### Comp111: Operating Systems Classroom Exercise 2 Answers Time Fall 2018

In class we have discussed a bit about how time is parceled out to processes. Let's go a bit deeper. In an older linux instance, the amount of time that a process takes is measured by sampling every 1/100 of a second and counting that 1/100 of a second as being used by the process that is currently running when the sample is made. If a context switch is occurring, the time is counted toward the operating system itself, instead. The following time-space diagram depicts processes and context switches, as well as the times at which the operating system measures state. Time is depicted on the horizontal axis and process on the vertical axis. The states of the processes P1, P2, and P3 are checked at the times at which the vertical dotted lines appear.
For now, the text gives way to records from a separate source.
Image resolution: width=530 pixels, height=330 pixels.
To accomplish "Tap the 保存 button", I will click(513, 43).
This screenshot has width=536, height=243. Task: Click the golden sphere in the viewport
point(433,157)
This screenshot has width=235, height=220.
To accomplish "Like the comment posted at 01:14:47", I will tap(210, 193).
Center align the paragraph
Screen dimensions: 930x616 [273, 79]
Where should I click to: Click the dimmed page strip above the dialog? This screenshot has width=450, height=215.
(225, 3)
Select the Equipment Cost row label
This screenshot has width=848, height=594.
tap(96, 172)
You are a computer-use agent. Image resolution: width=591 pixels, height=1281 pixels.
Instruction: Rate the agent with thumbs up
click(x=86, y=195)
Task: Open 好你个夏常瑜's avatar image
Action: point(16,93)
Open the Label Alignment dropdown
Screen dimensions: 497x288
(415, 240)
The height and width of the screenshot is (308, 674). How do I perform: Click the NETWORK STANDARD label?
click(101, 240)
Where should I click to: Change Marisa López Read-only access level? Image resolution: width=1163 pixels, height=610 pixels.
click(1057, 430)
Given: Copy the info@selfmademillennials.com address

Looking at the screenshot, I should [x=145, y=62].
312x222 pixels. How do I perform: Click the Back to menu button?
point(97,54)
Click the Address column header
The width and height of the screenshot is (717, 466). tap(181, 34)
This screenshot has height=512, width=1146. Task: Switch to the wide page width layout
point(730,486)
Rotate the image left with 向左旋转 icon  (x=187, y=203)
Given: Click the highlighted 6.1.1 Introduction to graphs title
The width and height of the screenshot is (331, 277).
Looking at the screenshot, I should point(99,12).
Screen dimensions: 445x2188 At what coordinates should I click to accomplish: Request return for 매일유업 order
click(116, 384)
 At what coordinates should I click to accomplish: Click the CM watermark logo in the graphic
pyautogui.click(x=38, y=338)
The time between lines represents 1/100 second.

1. In the time-space diagram, how much time is recorded as being used by processes P1, P2, P3?
P1: 7/100ths of a second.
P2: 13/100ths of a second.
P3: 12/100ths of a second.
2. According to your best visual estimates, how much time is actually used by each process P1, P2, P3?
P1: about 7/100ths of a second.
P2: about 13.5/100ths of a second.
P3: about 11.75/100ths of a second.
3. The efficiency of an operating system is the percentage of time spent in doing useful work, relative to total time available. According to your best visual estimates, what is the actual efficiency of the operating system in the above diagram?
Answer: The total elapsed (wallclock) time is 36/100 of a second, so that -- based upon a visual estimate of 3.5/100 of a second for context switches -- the useful work is (36/100-3.5/100) of a second, and the efficiency is approximately (36/100-3.5/100)/(36/100) = 90.3%.
4. Why is the sum of all system and user time (for a single core machine) always less than elapsed wallclock time?
Answer: Both user and system time are times spent on behalf of a process. Thus both qualify as "useful work". What does not count as useful work is the context switches (and other operating system overhead to be discussed later). Unless there are no context switches at all, useful work is always less than the total time available.
5. What is the relationship between user time, system time, and wallclock time for a multi-core computer that can run two or more processes concurrently?
Answer: In an n-core computer, the potential for useful work is n times the potential for a one-core computer. Thus the useful work is less than or equal to n times the wallclock time.
6. (Advanced) Suppose that you are trying to do the above calculations and the times between samples are not equal, as they are in the diagram above. How would you change your algorithm to calculate efficiency?
Answer: Then one would have to estimate the time for the measurement. One could add a number of seconds equal to the length of the interval after the observation or -- alternatively -- consider the measurement to be valid from the midpoint of the previous interval to the midpoint of the next one. These are both approximations; we don't know exactly when the state changes; just that a state is valid when observed.
7. (Advanced) A "real-time operating system" is one in which one can be assured that responses to external events will occur very close in time to when the events occur. It is often claimed that "linux is not a real time operating system". Based upon your knowledge of the scheduler so far, what impedes "real-time" response?
Answer: The scheduling I have described so far makes transitions from blocked to ready but not directly from blocked to running. Thus there is a delay in reacting to changes in state -- e.g., a device sending data -- based upon how long it takes to transition from ready to running.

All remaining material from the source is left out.